Is the automatic calibration procedure valid for a non standard working area.
I made my structure with 1250x1250 and when I press the move to center button the sled raises to a position lower than the center. It is centered sideways. Chain length measure is about what I was expecting.
I believe it should work for any symmetrical system. If it drops too low, as I understand it, the machine thinks that either 1) the motors are farther apart than they actually are, 2) the distance between the motors and the top of the workspace is greater than it actually is, 3) the rotational radius (distance between the chain mount points on those arms to the router bit) is smaller than it actually is, and/or 4) the height of the workspace is larger than it actually is.
What did you use for you guess as to the rotational radius?
Regarding the distance between motors I have on my 3D project 2163.6 mm and the calibration process measured 2174.8. So I don’t think this is it.
Distance from top of workplace is 297.6 on the 3D project and I measured 300 mm. I also don’t think this is the cause.
The linkage arms were designed by me with 125 mm instead of 150 mm as in dlang design in which I was based.
I also remeasured work space today.
In fact there is a huge distance between the center and the position in which the sled stoped: about 250 mm.

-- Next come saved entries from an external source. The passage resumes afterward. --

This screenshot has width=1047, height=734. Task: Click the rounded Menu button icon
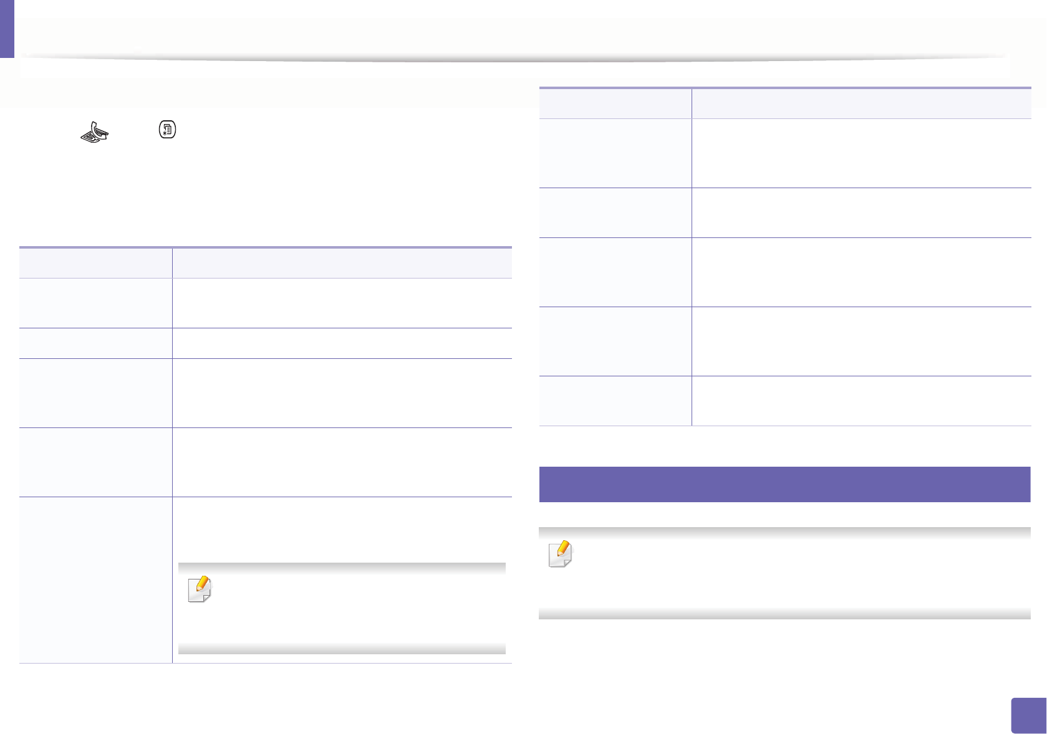coord(168,130)
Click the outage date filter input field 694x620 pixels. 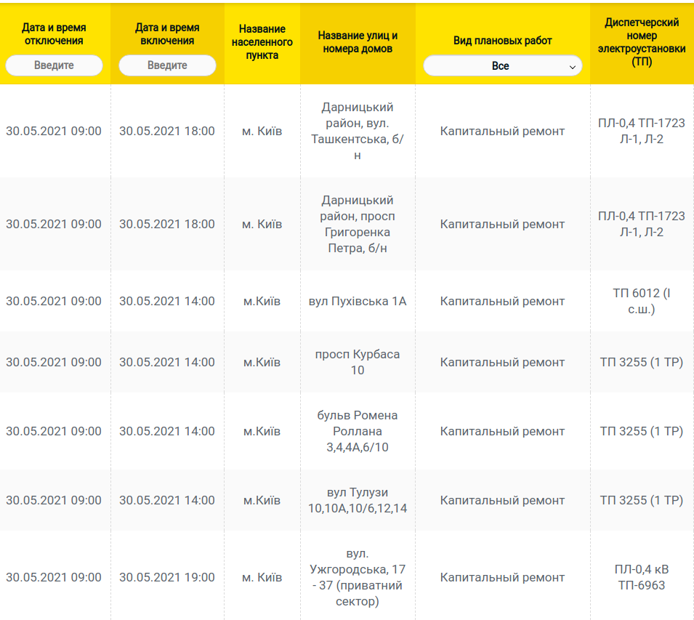(54, 65)
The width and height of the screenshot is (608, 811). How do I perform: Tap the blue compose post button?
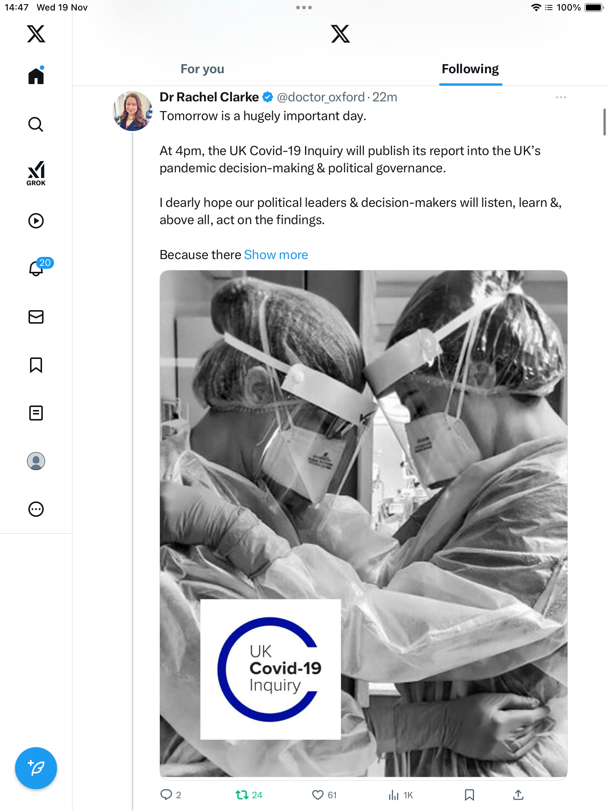(36, 768)
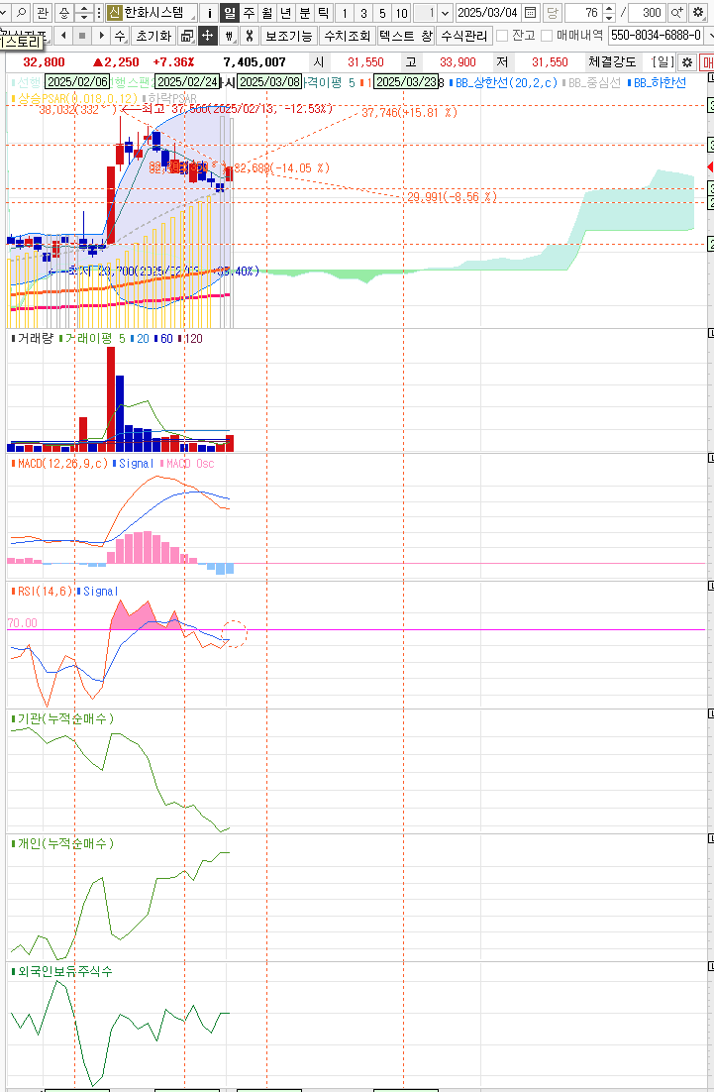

The thing is these are not standard motors and in the specs there was no information about pulses/rev So probably I have something wrong in the encoder steps per final shaft revolution calculation.
Worst part of all is that , contrary to what I said initially the sled is not centered. On a second calibration with v1.11 firmware, when positioning the chains, right chain was much shorter than left chain which leads me to believe that either the encoders are not the same or the right encoder is loosing steps.
I think I will take some linear measurements using the extend chain command on the measuring chain menu.
Is there a way of extending the right motor chain a certain linear distance without swapping the cables?
I’m testing the motors counting 5ºx72 increments which is not easy. What I see is that after 3 or 4 turns there is a difference but how much? this leads me to 2 suggestions:
It would be interesting to have testing buttons to extend the chain a given (long) distance. It would be easy to attach a pen to the chain tip and make marks on a paper This would test the whole mechanical and encoder configuration namely number of teeth/radius of sprocket, chain pitch, steps per rev.
Inverting the reasoning, would it make sense to calibrate teeth/radius of sprocket, chain pitch, steps per rev all at once using a known distance on the board?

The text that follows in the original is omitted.